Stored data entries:
= Beginning of Section =

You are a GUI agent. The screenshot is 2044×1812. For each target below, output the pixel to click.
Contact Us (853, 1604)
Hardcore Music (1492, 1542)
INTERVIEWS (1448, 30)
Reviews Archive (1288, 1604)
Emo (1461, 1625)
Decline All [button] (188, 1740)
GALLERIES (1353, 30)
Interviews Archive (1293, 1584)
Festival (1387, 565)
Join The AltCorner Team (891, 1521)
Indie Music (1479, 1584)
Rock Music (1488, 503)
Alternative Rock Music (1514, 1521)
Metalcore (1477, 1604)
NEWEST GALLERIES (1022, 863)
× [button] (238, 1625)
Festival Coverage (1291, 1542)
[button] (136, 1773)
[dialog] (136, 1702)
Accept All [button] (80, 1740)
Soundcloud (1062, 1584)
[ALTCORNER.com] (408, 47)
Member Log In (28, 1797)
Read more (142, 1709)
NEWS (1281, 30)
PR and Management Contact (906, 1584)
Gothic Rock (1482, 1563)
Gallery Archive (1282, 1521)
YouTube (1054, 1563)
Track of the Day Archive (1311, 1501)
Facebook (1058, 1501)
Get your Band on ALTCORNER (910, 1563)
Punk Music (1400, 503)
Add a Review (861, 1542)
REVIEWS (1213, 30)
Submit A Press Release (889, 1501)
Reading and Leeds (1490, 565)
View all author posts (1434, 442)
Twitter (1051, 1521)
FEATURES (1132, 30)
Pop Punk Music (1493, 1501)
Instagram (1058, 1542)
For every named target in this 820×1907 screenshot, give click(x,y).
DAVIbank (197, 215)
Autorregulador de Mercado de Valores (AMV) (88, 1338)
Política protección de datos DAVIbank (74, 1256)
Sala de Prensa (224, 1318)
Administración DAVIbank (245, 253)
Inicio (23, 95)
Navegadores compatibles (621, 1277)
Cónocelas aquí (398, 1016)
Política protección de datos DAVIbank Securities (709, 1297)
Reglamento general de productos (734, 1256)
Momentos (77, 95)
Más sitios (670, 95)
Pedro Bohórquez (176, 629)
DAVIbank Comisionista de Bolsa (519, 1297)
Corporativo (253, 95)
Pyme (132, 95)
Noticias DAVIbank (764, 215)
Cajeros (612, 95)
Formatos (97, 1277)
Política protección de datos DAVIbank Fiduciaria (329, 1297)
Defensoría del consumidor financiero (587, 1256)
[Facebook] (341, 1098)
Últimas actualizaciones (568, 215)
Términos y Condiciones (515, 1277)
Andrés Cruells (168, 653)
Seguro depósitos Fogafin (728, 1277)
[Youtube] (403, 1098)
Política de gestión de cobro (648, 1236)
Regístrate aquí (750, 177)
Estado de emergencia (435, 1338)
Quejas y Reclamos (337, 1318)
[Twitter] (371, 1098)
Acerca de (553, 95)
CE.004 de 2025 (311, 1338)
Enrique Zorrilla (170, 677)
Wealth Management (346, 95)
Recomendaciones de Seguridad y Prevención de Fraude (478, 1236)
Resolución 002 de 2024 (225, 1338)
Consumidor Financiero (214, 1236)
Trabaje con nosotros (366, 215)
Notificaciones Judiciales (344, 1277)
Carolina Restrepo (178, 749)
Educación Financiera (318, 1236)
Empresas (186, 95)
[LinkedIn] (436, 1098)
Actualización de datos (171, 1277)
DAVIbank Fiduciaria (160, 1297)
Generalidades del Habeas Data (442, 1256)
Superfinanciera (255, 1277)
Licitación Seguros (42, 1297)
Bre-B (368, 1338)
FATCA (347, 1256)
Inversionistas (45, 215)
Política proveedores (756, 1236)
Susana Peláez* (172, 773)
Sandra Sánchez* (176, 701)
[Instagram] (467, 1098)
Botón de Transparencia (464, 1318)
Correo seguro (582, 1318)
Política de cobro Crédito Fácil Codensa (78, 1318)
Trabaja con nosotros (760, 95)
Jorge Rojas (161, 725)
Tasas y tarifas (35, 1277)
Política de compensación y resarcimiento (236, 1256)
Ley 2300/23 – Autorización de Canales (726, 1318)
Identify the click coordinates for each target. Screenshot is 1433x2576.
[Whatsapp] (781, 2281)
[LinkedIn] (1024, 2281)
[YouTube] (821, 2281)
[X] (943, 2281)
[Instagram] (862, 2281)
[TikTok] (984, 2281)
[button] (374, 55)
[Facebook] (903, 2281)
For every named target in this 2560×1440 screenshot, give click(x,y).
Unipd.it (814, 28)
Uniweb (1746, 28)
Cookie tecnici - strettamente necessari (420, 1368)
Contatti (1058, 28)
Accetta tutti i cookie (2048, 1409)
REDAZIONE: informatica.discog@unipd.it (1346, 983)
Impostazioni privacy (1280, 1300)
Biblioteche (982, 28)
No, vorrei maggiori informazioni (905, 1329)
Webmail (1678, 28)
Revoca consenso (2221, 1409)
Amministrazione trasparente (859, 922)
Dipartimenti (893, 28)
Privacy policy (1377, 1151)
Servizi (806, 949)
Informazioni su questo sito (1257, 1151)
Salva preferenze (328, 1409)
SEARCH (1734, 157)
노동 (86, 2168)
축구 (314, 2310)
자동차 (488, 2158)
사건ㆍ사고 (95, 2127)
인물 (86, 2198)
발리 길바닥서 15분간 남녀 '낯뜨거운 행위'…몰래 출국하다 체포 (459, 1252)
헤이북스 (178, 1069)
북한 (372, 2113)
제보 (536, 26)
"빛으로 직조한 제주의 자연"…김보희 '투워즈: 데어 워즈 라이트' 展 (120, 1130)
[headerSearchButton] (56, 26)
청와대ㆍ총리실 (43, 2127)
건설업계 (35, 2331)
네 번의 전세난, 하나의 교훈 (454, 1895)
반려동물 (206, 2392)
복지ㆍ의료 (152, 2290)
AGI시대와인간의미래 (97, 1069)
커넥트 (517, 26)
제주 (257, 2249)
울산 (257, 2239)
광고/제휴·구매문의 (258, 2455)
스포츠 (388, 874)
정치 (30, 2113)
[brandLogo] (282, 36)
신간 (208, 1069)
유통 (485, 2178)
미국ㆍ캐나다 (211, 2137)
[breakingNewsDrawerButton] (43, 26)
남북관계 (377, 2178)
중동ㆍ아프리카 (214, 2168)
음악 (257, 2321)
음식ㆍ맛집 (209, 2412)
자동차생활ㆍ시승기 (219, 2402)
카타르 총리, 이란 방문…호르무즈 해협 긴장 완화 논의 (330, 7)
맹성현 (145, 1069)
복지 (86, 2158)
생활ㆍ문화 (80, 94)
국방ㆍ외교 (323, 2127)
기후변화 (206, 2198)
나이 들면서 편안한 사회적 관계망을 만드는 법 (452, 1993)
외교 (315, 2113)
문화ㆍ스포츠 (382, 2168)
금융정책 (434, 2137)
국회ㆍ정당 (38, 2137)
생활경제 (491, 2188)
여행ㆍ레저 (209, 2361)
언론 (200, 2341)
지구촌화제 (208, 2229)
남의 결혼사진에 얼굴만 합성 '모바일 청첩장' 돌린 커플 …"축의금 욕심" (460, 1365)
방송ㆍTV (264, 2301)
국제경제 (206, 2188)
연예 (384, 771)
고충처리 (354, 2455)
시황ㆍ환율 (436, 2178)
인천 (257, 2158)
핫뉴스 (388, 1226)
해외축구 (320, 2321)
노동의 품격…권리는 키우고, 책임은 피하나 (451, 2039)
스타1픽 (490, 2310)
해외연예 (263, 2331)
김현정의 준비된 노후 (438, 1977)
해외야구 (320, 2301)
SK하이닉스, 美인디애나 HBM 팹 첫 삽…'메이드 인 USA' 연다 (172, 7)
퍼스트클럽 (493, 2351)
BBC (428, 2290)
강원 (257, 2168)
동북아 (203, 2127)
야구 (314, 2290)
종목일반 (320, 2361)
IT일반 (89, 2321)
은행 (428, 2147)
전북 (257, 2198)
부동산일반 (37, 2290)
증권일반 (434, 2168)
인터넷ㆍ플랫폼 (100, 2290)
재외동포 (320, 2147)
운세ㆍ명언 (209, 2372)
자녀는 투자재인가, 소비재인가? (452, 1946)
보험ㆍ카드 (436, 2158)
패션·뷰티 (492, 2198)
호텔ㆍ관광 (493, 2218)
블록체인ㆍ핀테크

= End of Section =

=== Task brief ===
Only a number is wanted. Count the lines of the data that contain "Fiduciaria".

=== Expected answer ===
2